TEL AVIV (Jun. 16)
Israel this week released two former leaders of the Islamic fundamentalist Hamas movement who apparently signed a document renouncing violence and “terror.”
But another 650 Palestinians preferred to remain in jail rather than sign the document, and Israeli officials — who had originally planned to release some 1,000 Palestinians this week — obliged them by keeping them imprisoned.
Israel has claimed the right to have a signed document from each prisoner that it releases under the terms of the May 4 Cairo agreement for implementing Palestinian self-rule in the Gaza Strip and the Jericho district in the West Bank.

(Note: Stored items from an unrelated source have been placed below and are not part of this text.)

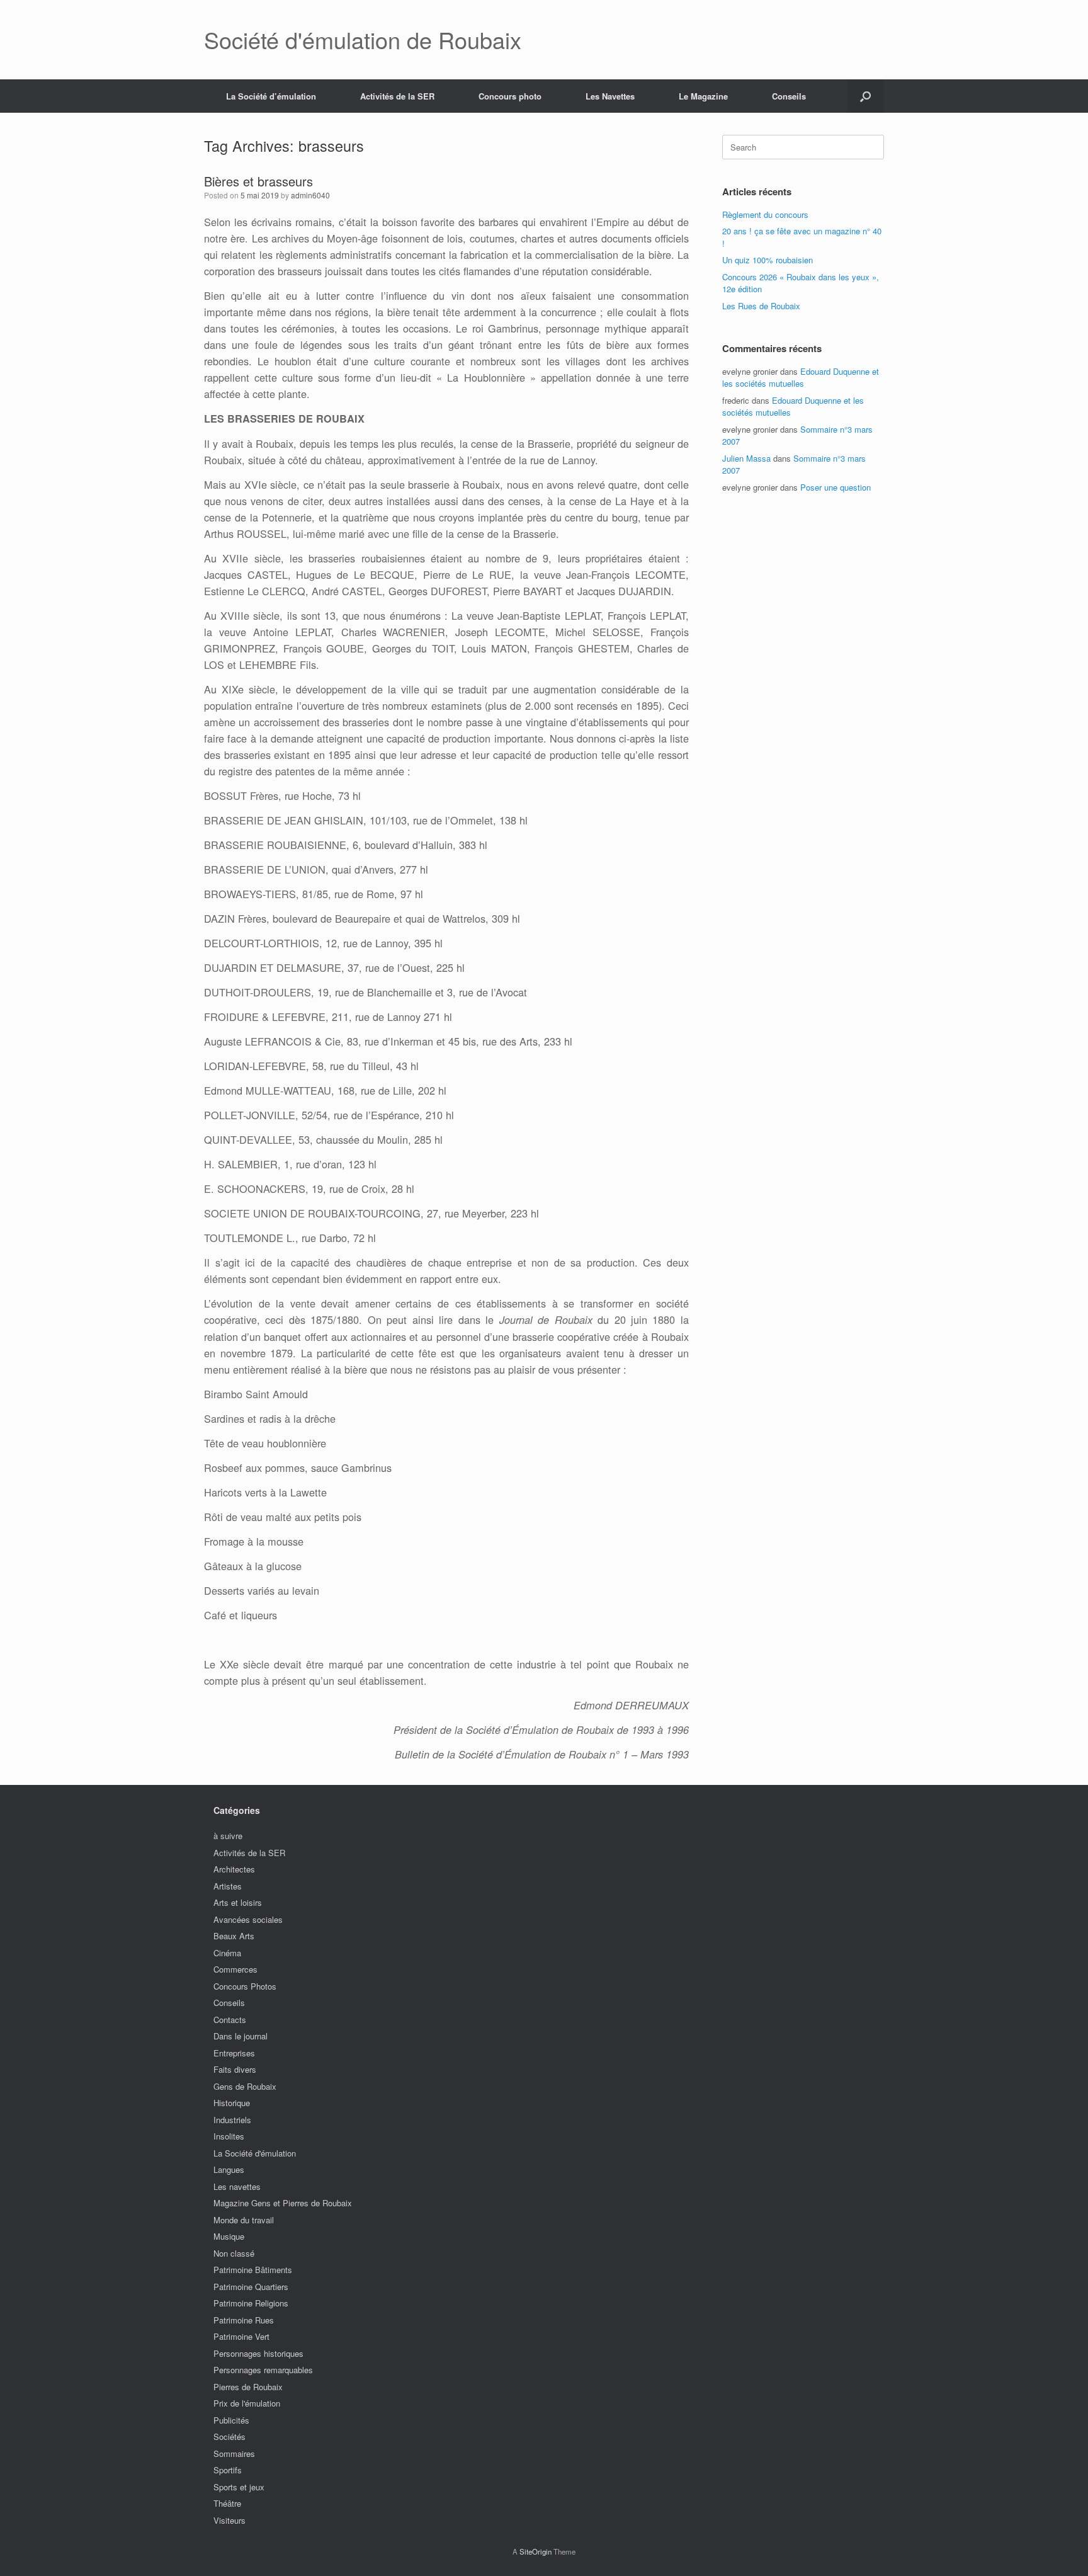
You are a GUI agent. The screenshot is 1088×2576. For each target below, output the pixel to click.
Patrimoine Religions (250, 2303)
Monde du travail (243, 2220)
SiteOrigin (535, 2551)
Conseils (789, 96)
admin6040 (310, 195)
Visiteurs (229, 2520)
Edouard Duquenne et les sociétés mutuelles (800, 377)
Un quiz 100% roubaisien (767, 260)
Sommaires (234, 2453)
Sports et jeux (238, 2487)
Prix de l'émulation (246, 2403)
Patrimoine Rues (243, 2320)
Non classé (233, 2253)
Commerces (235, 1969)
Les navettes (237, 2186)
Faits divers (234, 2069)
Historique (231, 2103)
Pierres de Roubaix (248, 2387)
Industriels (232, 2120)
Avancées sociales (248, 1919)
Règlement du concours (765, 214)
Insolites (228, 2136)
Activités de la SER (397, 96)
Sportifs (227, 2470)
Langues (228, 2169)
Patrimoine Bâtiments (252, 2270)
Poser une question (835, 487)
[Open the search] (865, 96)
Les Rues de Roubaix (761, 306)
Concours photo (510, 96)
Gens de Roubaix (244, 2086)
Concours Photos (244, 1986)
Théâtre (227, 2503)
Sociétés (229, 2436)
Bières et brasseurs (258, 181)
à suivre (227, 1836)
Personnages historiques (258, 2353)
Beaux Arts (233, 1936)
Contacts (229, 2020)
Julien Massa (746, 458)
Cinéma (227, 1953)
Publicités (231, 2420)
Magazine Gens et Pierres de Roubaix (282, 2203)
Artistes (227, 1886)
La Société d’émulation (271, 96)
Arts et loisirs (237, 1902)
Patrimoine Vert (241, 2336)
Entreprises (234, 2053)
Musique (228, 2236)
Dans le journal (240, 2036)
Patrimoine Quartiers (250, 2287)
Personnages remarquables (263, 2370)
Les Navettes (610, 96)
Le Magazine (703, 96)
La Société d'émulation (254, 2153)
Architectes (234, 1869)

A total of about 170 Palestinians were freed from Israeli jails on Thursday. Among the group were 30 Muslim militants, including the two Hamas leaders, identified as Saiyed Abu Misameh and Imad al-Falouji. Each had headed Hamas at different points after the group’s founder, Sheik Ahmed Yassin, was jailed by Israel in 1989.
Of those released, those who had been serving long prison terms were required to serve the balance of their terms in the Jericho autonomous district. The rest were allowed to return to their homes in other parts of the West Bank, despite the violent objections of settlers and their allies.
Earlier in the week, Jewish settlers living in areas near Jericho protested what they described as undue hardships placed on them as a result of their proximity to the autonomous district.
Claiming that the government had reneged on its promises to supply them with financial assistance after Jericho became autonomous, some 20 of the protesters chained themselves to a gate leading to the border with Jordan on Monday.
The demonstrators were from the Na’ama farming settlement, which is adjacent to the Jericho district and which the settlers say has suffered financially since Palestinian self-rule began last month.
Touring the Jordan Valley on Tuesday, Prime Minister Yitzhak Rabin visited the chained protesters. On Thursday, he promised to provide them with a $5 million long-term, no-interest loan in an effort to ease their financial plight.